▶ _Source data_:
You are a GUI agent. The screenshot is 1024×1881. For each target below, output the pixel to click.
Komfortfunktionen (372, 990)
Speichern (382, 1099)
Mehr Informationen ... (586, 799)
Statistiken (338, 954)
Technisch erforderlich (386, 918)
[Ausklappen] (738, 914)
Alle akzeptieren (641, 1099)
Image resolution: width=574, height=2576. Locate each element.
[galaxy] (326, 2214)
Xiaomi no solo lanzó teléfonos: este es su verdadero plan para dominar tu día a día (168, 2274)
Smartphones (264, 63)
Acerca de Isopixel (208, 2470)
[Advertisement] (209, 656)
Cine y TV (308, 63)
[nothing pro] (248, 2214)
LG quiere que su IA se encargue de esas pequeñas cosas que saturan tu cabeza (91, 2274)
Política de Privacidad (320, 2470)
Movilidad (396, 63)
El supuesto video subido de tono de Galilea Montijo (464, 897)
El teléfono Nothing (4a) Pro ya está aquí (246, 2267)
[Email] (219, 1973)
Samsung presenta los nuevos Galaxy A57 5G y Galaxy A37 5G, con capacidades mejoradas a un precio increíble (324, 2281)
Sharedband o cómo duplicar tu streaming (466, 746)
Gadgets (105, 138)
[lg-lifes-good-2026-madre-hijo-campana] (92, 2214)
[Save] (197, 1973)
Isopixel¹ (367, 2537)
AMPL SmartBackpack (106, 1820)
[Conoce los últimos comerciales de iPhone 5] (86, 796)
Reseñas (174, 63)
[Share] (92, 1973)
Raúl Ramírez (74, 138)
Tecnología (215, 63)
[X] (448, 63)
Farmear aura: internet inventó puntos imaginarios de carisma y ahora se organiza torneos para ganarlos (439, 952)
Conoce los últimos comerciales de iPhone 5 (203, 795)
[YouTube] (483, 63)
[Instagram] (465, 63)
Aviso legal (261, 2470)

▶ _Problem to work on_:
From the records above, extract exactly and only the lines that begin at the line with "[galaxy] (326, 2214)" and stop after the line with "[Email] (219, 1973)".

▶ _Answer to the problem_:
[galaxy] (326, 2214)
Xiaomi no solo lanzó teléfonos: este es su verdadero plan para dominar tu día a día (168, 2274)
Smartphones (264, 63)
Acerca de Isopixel (208, 2470)
[Advertisement] (209, 656)
Cine y TV (308, 63)
[nothing pro] (248, 2214)
LG quiere que su IA se encargue de esas pequeñas cosas que saturan tu cabeza (91, 2274)
Política de Privacidad (320, 2470)
Movilidad (396, 63)
El supuesto video subido de tono de Galilea Montijo (464, 897)
El teléfono Nothing (4a) Pro ya está aquí (246, 2267)
[Email] (219, 1973)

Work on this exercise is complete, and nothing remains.